TEXT BLOCK Start Marker

During the Scattered Pieces tie-in to the Batman R.I.P. storyline, a new Red Robin appears, at first only as a glimmering image following Robin (Tim Drake) and suspected to have stolen a briefcase of money from the Penguin.  Tim initially suspects Jason Todd of reprising his Red Robin persona. However, Jason claims innocence, supposing that someone may have stolen his suit when he discarded it earlier.  The new Red Robin breaks up a scuffle between Tim and Jason, and later is revealed to be Ulysses Armstrong.  He has come into possession of the Red Robin costume worn by Jason Todd, and uses it as part of a campaign of psychological warfare against Tim Drake. More formidable than ever, he is revealed to be holding Lonnie Machin, a former vigilante, hostage and to have commandeered the latter's identity as "Anarky". Where Machin's approach as Anarky had been to cause social change, Armstrong's approach bordered more on psychotic and meaningless acts of chaos and destruction. Armstrong later changes costumes when he reveals himself to be the new Anarky, and after being severely burned in an explosion, an embattled Tim Drake dons the less-revealing Red Robin costume to hide his wounds (he later returns to his standard uniform).

Tim Drake

 
After Dick Grayson takes up the mantle of Batman, he gives the title of Robin to Damian Wayne, claiming that Robin is a student of Batman and that he sees Tim as an equal.  Tim begrudgingly accepts. Tim goes on to tell Spoiler that he will be leaving Gotham for an unspecified period of time. He is now the new Red Robin—an identity that is already tarnished and independent of the Bat-family—traveling the world searching for Bruce Wayne.  Meanwhile, while doing his search, Tim is being monitored by Ra's al Ghul, who appears not only interested in Tim himself, but also Tim's quest for Batman.

TEXT BLOCK End Marker
GIVEN MATERIAL Start Marker

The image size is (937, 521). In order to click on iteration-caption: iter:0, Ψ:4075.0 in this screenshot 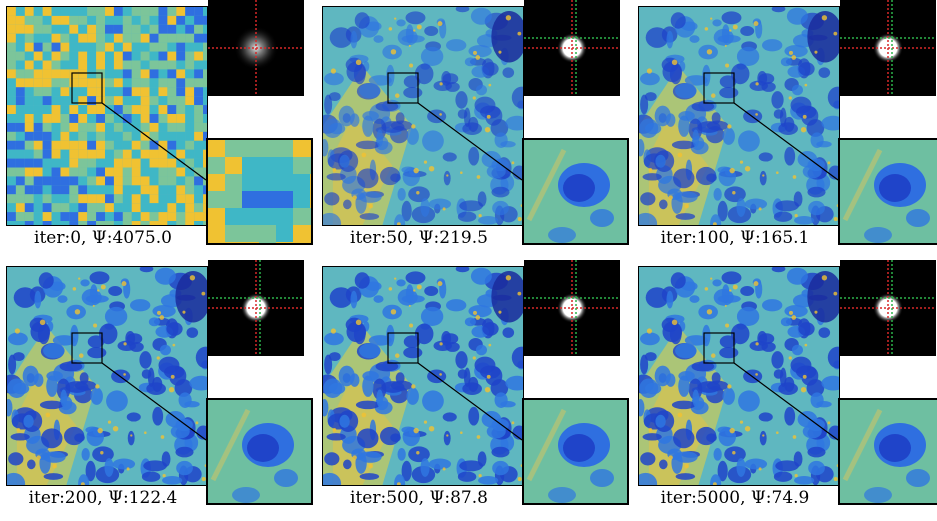, I will do `click(103, 238)`.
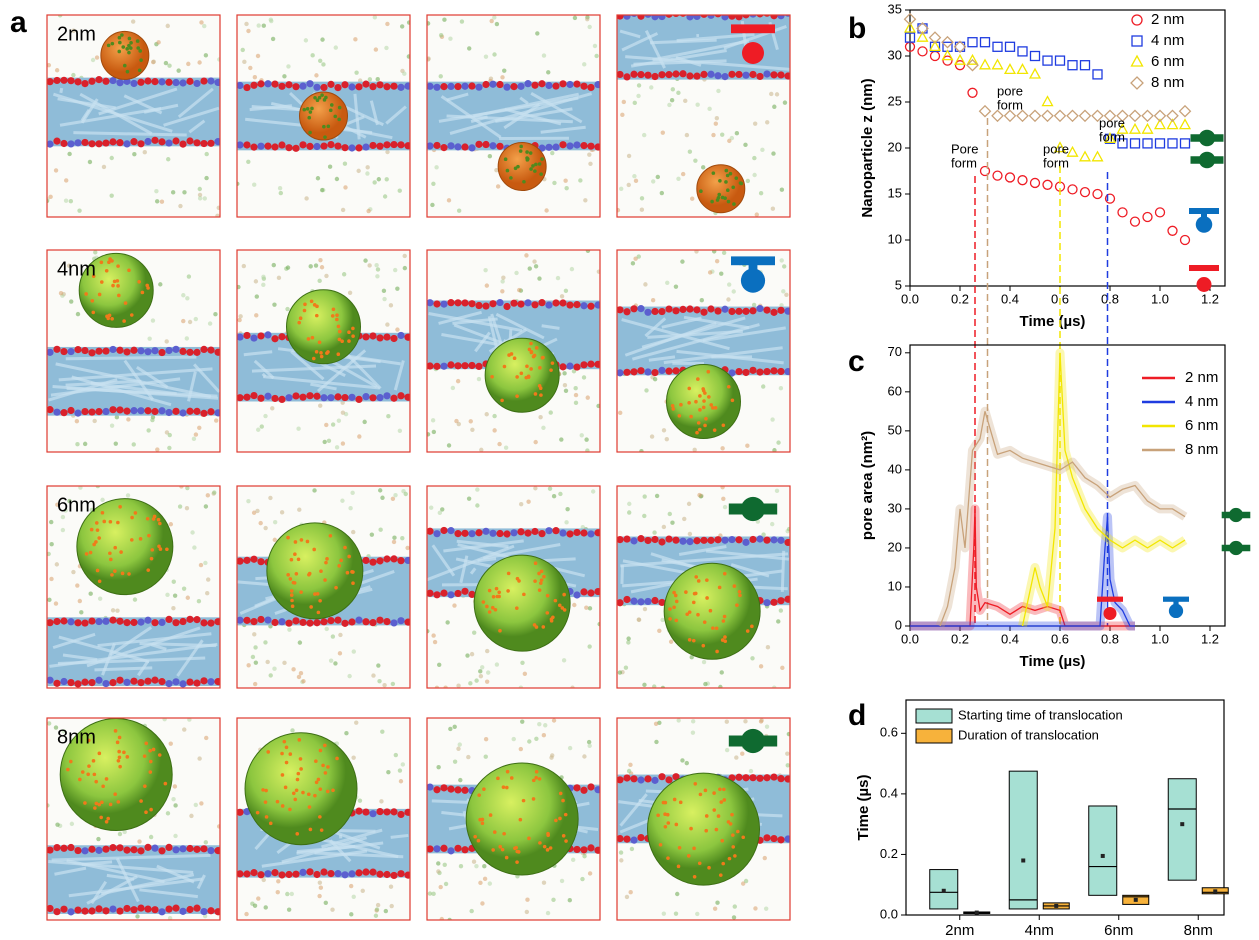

GIVEN MATERIAL End Marker

Go on with the passage about the Red Robin identity, starting after the sentence that ends "Tim's quest for Batman."

§ **SOLVED EXERCISE**
Tim's Red Robin costume consists of a long-sleeved red shirt or tunic, along with black boots, tights, gloves, and a black cape and cowl. It also includes a black-and-gold utility belt with other utility storage devices (similar in appearance) crossing over the chest in an "X" shape, meeting at a circular Red Robin insignia. Aside from the trademark bo staff, grapnel guns, and a customized red motorcycle for transportation, Tim also uses throwing discs (similar to batarangs, but circular and adorned with the Red Robin insignia), the latter also used by the previous wearers of the Red Robin costume. Alfred Pennyworth has slightly altered the costume while mending it after the uniform sustained significant damage after Tim's confrontation with Ra's al Ghul. The new features include a bulkier utility belt and black scalloped gloves similar to Batman's. The shirttails have been removed. Tim's new cape also happens to be a "paracape", like Dick and Damian's, which gives Tim a gliding capability when it is semi-rigid.

Red Robin eventually rejoined the Teen Titans and took over as the team's leader after Wonder Girl stepped down. In September 2011, The New 52 rebooted DC's continuity. In this new timeline, Tim is reintroduced as the leader of the Teen Titans. In DC's new relaunch, DC Rebirth, Tim will be in a team with other Bat-Family members as Red Robin in Detective Comics. The team will be led by Batman and Batwoman and will also include Spoiler, Orphan, and Clayface.

As of the Infinite Frontier relaunch, Tim Drake has returned to using the Robin identity while current Robin Damian Wayne has no official codename.

Alternative versions

Kingdom Come

In Kingdom Come, a middle-aged Dick Grayson reclaims the Robin mantle and becomes Red Robin, not at the side of his former mentor Batman, but rather with Superman's League. His uniform is closer to Batman's in design than any previous Robin uniform. Age has not slowed him down, as he possesses all of his stealth and fighting skills. In this story, he has a daughter with Starfire; Mar'i Grayson (Nightstar). At the end of the comic and the novel, Bruce and Dick had reconciled.

Teen Titans Go!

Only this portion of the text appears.